Pentas teater ini bertujuan untuk mengasah keterampilan mahasiswa dalam memahami dan mempraktikkan teori dramatologi secara langsung. Melalui kegiatan ini, mahasiswa tidak hanya mempelajari aspek teori dari naskah drama, tetapi juga mengembangkan kemampuan artistik, kerja tim, komunikasi, serta manajemen produksi.

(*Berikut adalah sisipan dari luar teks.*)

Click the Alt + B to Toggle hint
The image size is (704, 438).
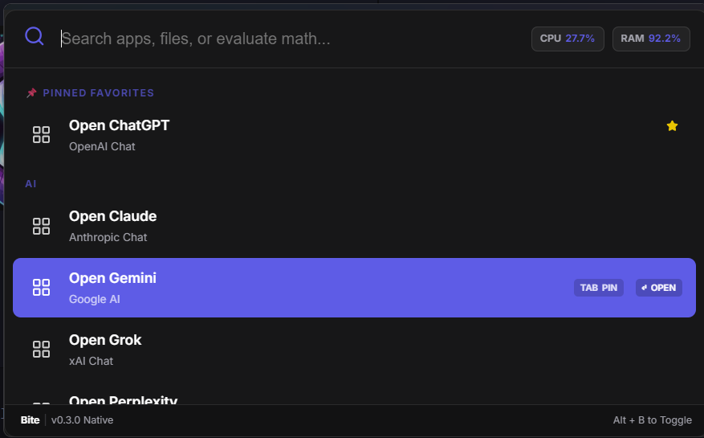[x=651, y=420]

Sebelum pementasan, para mahasiswa telah menjalani proses pelatihan intensif selama beberapa minggu. Proses ini mencakup pembacaan naskah, pendalaman karakter, latihan akting, penyusunan properti dan kostum, serta penyutradaraan. Setiap kelompok mahasiswa diberikan kebebasan untuk memilih naskah yang sesuai dengan nilai-nilai dakwah dan sosial. Hal ini sebagai bentuk integrasi ilmu komunikasi Islam dalam karya seni.

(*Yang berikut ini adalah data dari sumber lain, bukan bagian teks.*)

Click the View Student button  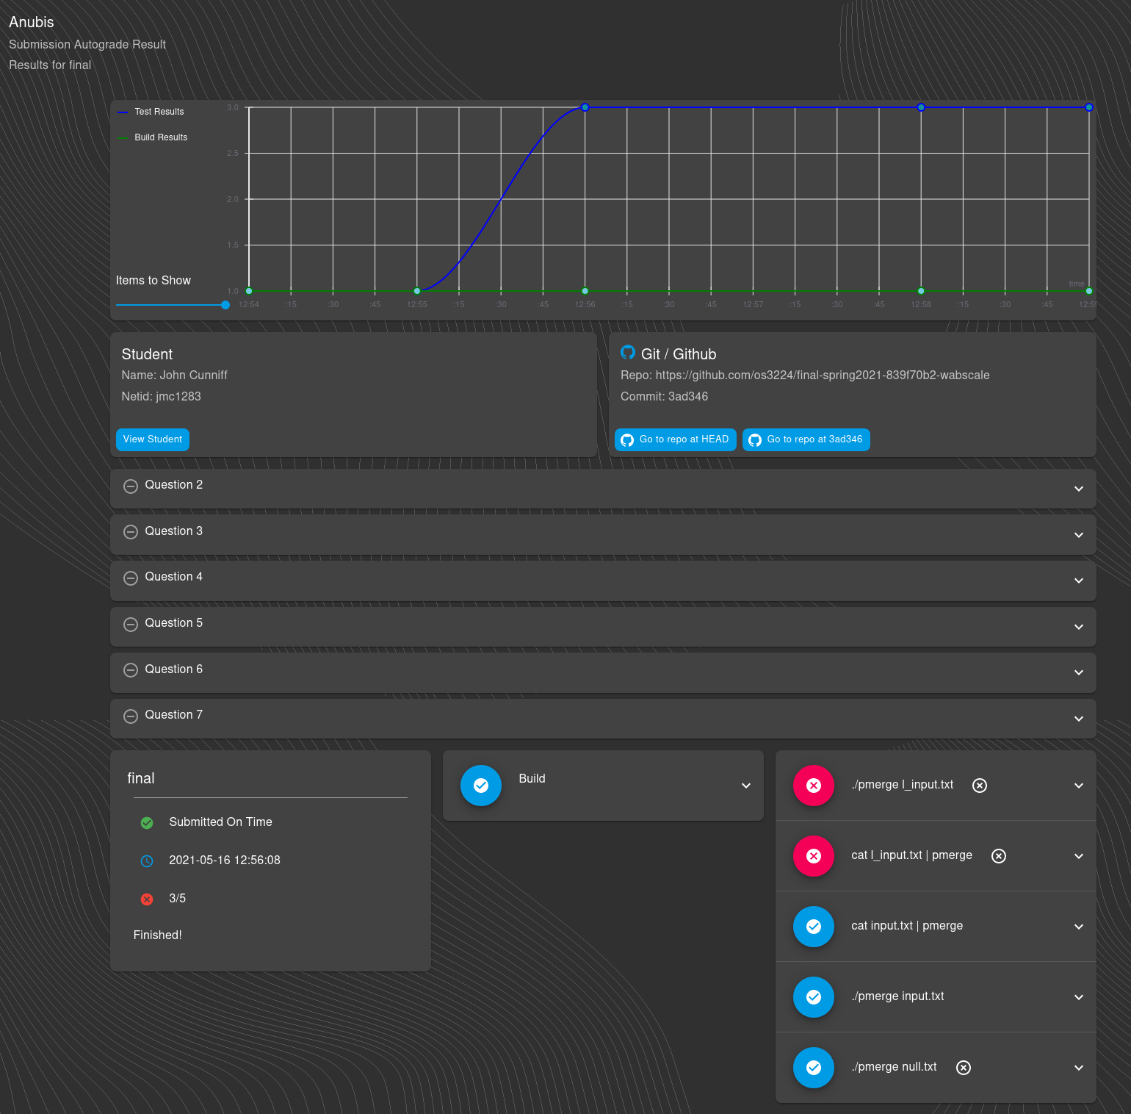click(x=152, y=439)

Dosen pengampu mata kuliah Dramatologi, firdiansyah, menyampaikan bahwa kegiatan ini merupakan metode pembelajaran kreatif yang bertujuan untuk menumbuhkan pemahaman yang lebih mendalam tentang seni pertunjukan dan pesan-pesan dakwah melalui media teater.
“Melalui pementasan ini, mahasiswa mampu menyampaikan nilai-nilai moral dan keislaman dengan cara yang kreatif, komunikatif, dan menghibur. Ini juga menjadi wadah aktualisasi potensi mereka dalam bidang seni pertunjukan,” ujarnya.
Sementara itu, salah satu mahasiswa peserta pementasan mengungkapkan rasa antusiasme dan kebanggaannya. “Awalnya kami merasa ini sulit, tapi setelah menjalani proses bersama, kami jadi lebih percaya diri dan memahami pentingnya kerja sama. Ini pengalaman yang sangat berharga bagi kami,” katanya.
Dengan terselenggaranya kegiatan ini, para mahasiswa berharap agar pertunjukan teater bisa menjadi agenda tahunan. Sehingga, melibatkan lebih banyak audiens dan menjadi media edukatif yang menarik dalam menyampaikan pesan-pesan Islam.